_PROBLEM DESCRIPTION_. When you find the line that contains "Switch to Page Layout view", restate it and all lines after it exactly, stopping at the end of the material.

----

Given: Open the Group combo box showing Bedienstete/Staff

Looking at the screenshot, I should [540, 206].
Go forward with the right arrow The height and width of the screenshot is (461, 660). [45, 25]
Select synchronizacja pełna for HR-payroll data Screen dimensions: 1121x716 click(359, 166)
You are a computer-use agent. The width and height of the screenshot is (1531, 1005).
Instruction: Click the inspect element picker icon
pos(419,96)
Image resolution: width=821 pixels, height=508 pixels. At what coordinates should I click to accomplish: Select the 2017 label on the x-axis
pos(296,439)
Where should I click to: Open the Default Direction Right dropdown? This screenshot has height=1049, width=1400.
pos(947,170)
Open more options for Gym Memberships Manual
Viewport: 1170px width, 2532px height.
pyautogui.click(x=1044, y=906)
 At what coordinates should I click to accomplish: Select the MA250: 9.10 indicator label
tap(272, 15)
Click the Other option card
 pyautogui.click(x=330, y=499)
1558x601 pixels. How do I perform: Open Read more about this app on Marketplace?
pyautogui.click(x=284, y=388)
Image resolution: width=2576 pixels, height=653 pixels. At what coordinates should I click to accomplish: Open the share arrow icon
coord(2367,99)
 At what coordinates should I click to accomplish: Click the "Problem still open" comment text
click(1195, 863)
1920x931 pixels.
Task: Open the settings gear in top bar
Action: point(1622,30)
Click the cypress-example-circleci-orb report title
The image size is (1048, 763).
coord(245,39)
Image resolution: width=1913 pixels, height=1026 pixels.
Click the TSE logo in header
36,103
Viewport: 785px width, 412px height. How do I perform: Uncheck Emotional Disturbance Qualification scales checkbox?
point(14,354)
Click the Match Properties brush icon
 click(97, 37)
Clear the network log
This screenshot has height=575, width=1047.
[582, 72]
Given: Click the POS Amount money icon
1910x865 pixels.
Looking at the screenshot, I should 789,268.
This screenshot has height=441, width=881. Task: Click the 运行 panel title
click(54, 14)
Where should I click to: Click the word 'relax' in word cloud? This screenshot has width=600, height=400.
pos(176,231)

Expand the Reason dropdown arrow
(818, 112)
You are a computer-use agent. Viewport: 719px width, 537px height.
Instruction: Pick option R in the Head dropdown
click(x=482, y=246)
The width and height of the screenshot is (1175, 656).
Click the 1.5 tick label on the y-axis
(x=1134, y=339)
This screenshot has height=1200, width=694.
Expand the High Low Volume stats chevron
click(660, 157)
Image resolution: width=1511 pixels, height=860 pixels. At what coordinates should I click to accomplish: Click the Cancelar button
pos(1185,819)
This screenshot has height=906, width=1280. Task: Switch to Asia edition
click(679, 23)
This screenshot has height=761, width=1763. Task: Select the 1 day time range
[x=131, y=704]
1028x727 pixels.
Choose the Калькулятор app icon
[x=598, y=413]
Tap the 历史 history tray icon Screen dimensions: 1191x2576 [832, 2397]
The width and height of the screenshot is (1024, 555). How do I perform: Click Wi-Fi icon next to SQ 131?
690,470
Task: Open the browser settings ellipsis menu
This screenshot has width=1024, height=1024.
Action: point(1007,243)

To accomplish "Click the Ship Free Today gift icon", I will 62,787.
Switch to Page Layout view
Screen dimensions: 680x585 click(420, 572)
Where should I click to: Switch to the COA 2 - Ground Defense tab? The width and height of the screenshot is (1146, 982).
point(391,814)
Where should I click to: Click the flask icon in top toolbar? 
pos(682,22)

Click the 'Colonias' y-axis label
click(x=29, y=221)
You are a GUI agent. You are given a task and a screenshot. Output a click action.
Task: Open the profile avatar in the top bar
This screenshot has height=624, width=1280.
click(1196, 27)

----

_PROBLEM SOLUTION_.
Switch to Page Layout view
Screen dimensions: 680x585 click(420, 572)
Where should I click to: Switch to the COA 2 - Ground Defense tab? The width and height of the screenshot is (1146, 982).
point(391,814)
Where should I click to: Click the flask icon in top toolbar? 
pos(682,22)

Click the 'Colonias' y-axis label
click(x=29, y=221)
You are a GUI agent. You are given a task and a screenshot. Output a click action.
Task: Open the profile avatar in the top bar
This screenshot has height=624, width=1280.
click(1196, 27)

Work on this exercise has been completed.